People living in south Asia are unfortunate in more than one way. Despite being a sub continent with a universe of people, it has remained plagued with crisis in politics and policymaking, which is key to its developing status. In this part of the world, the democracy is a slogan that ends with the polling, while in the developed part of the world, it starts with the elections. It becomes all the more problematic when the concept of democracy reaches Srinagar where internet, perhaps the most democratic tool that God has bestowed the human beings with, is more frequently switched off.

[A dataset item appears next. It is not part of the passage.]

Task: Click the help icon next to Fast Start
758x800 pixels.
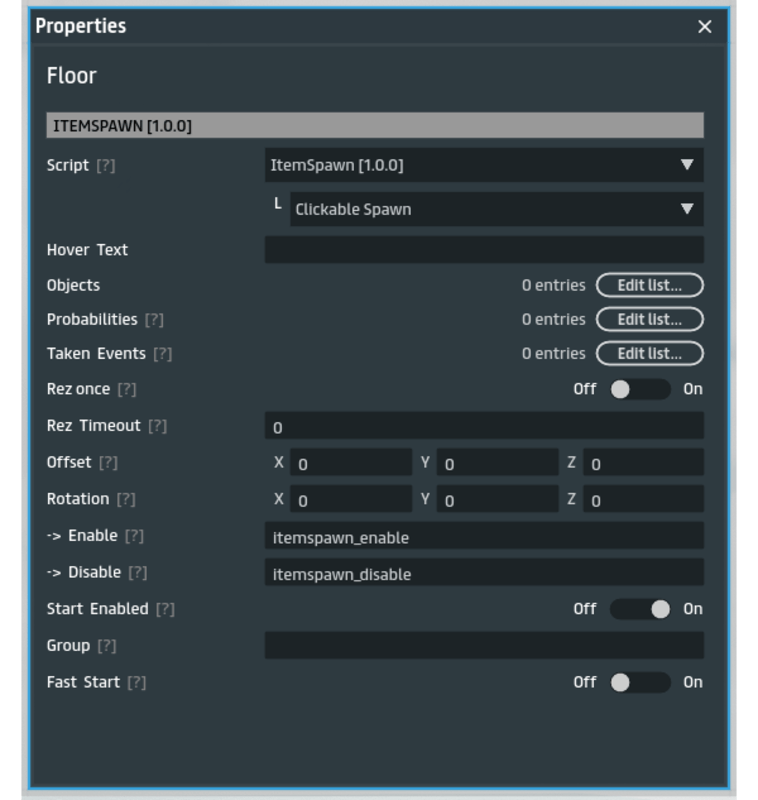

Kashmir’s tryst with democracy had hardly moved beyond a ritual and, as many people believe, the denial or subversion of it has been the key factor for the crisis that it has perpetually survived with. In fact, all the exercises that have been carried out in the name of democracy have completed new experiments to the people, lessons that are taught in the detail of democracy. It must be the only place on earth where the elected people are swearing by a constitution that was drafted by the people, who were literally appointed by the rulers, and lacked any representative character. The brand of democracy reached a level when even the Prime Minister of India suggested his ‘counterpart’ in Srinagar that he should lose a few more seats to lend some kind of credibility to the exercises.

Kashmir must be the only place on earth where the rulers get unnerved when the people come out in huge numbers to participate. When they are denied this right by faulting the process, the people get alienated, and they stopped coming out to vote. Then cops are sent to their homes and they are literally forced to reach the polling station.

Amid these few brands of democracy that have evolved in Kashmir, there were a few elections in which the systems tried to get into course correction. But all those interventions were shot lived.

The just concluded elections for the municipal bodies across Kashmir were the newest edition to the process of democracy. This exercise has led even the commoners think why the elections lack a basic parameter. If three voters out of 10,000 exercise their right of franchise, will the 2-vote scorer be counted as the winner?

But the interesting aspect of these sham polls came after the results were out. A massive horse-trading was reported as independents hold the key to the Mayor’s post for prestigious Srinagar Municipal Corporation (SMC). While the expectation was that the governor’s administration will intervene and make the process, apparent clean, the Raj Bhawan invoked its rights to offer yet another layer of opaqueness by amending the law and making the Mayoral election a secret exercise. A general belief is that it was done to secure some party’s political “investment”.

It is possible that if Delhi’s man is Srinagar’s City Father, it may help the rightwing party in the fast approaching elections. At the same time, it is also possible that the huge investments that political people have allegedly made may eventually cost Srinagar more.